Jake Fades: A Novel of Impermanence
by David Guy
Trumpeter Books, 2007; 240 pp.; $19.95 (cloth)

One criticism of the developing genre of Buddhist fiction is that it tends to come off as self-consciously Buddhist. But that’s not the case with David Guy’s Jake Fades. Jake is an aging American Zen teacher who is growing frailer and, worse, misplacing his marbles from time to time. As the novel opens, Jake and his long-time assistant/student, Hank, are taking one last meditation program on the road. It’s a scenario that allows Guy to touch on subjects like the teacher-student relationship, succession, and community survival—issues that plainly concern the Western Buddhist world. But he also skillfully weaves in ordinary entanglements, changing relationships, and surprises that make the characters in Jake Fades three-dimensional and, more importantly, human.

Pavement: Reflections on Mercy, Activism and Doing “Nothing” for Peace
by Lin Jensen
Wisdom Publications, 2007; 130 pp.; $12.95 (paper)
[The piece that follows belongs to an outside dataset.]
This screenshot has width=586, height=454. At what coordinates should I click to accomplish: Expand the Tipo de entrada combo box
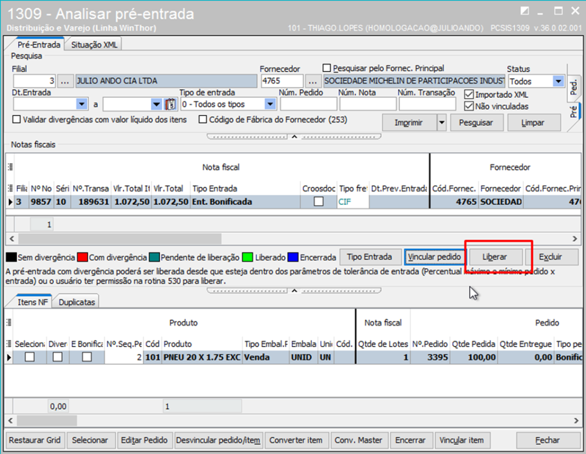(x=270, y=104)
Two years ago, as an expression of protest against the U.S. invasion of Iraq, Lin Jensen started meditating daily on a sidewalk in Chico, California, a little card propped beside him that identified his activity as a “peace vigil.” In this short book, Jensen reflects on what he has learned, and especially what he has gained from the colorful characters who engaged with him. (With his gaze lowered, Jensen can only see their shoes. He refers to them as “Uprights”). Jensen is a skilled memoirist who articulates well the internal doubts and fears that readers will reluctantly admit are familiar—at least once we see them on paper. For Jensen, the vigil is both necessary and futile, and with that tension, his observations are sharper. This is not a touchy-feely, do-gooder book, but it will make you seriously consider what you are doing for peace. “After all,” asks Jensen, “if I can’t make my own peace, how can I ask it of others?”